The first step in the course of procedure in criminal causes is the apprehension of the person or persons charged with having committed a crime; and this is usually brought about by procuring a warrant from a magistrate or other proper court if there is reasonable evidence to authorize an arrest. Statutes exist in the several states covering this subject.

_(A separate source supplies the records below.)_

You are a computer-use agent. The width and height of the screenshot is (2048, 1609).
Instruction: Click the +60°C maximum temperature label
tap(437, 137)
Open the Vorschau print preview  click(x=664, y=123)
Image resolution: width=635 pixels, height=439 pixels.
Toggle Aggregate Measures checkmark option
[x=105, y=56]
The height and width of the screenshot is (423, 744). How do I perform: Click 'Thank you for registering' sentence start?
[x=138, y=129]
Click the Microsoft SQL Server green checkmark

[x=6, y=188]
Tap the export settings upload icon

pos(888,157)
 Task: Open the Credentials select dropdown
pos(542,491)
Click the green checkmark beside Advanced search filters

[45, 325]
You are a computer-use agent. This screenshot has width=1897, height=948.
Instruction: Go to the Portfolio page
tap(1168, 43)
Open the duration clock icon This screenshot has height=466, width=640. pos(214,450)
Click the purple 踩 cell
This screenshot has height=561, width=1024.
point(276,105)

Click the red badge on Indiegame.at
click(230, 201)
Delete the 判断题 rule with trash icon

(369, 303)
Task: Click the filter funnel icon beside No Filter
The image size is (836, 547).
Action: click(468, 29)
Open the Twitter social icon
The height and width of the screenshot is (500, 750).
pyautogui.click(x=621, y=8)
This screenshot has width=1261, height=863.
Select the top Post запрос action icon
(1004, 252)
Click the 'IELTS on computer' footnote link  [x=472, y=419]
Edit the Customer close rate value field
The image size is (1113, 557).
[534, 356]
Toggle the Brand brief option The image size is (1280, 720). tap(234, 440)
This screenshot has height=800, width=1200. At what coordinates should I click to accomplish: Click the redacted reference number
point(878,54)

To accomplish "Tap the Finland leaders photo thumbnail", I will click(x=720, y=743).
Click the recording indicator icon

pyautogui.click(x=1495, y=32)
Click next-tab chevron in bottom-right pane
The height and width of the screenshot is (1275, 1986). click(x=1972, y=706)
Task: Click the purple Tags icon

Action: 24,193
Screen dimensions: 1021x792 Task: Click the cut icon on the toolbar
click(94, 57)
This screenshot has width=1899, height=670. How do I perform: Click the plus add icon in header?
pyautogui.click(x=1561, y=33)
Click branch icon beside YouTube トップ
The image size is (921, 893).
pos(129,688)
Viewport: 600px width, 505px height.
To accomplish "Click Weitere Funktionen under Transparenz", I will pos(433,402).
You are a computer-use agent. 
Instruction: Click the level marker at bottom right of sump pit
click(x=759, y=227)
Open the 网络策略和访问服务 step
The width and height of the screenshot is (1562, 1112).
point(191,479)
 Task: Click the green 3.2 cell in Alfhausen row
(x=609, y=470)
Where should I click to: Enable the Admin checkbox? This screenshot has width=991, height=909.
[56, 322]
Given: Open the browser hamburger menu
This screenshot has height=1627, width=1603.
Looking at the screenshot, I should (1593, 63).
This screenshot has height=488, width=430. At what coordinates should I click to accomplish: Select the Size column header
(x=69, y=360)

But the law does not require that a warrant shall be procured in the first instance in every case. By the common law as well as by statute, it is not only the right but the duty of any private person, or peace officer who is present and sees a felony committed, to arrest the felon forthwith to prevent his escape.1

There is another species of arrest wherein both officer and private men are concerned, and that is upon a hue and cry raised upon a felony committed. This is the old common law process of pursuing with horn and with voice all felons and such as have dangerously wounded another.2

But before a private person is authorized to make an arrest without a warrant it must appear that a felony was in fact committed.3

But an officer having reasonable grounds to believe that a person has committed a felony may arrest without a warrant, though the crime was not committed in his presence.4

1 4 Blackstone Com., 293; Long vs. State, 12 Ga., 293. 2 4 Blackstone Com., 293.

3 Holley vs. Mix, 3 Wend., (N. Y.), 360; Dodds vs. Board, 43 Ill., 95.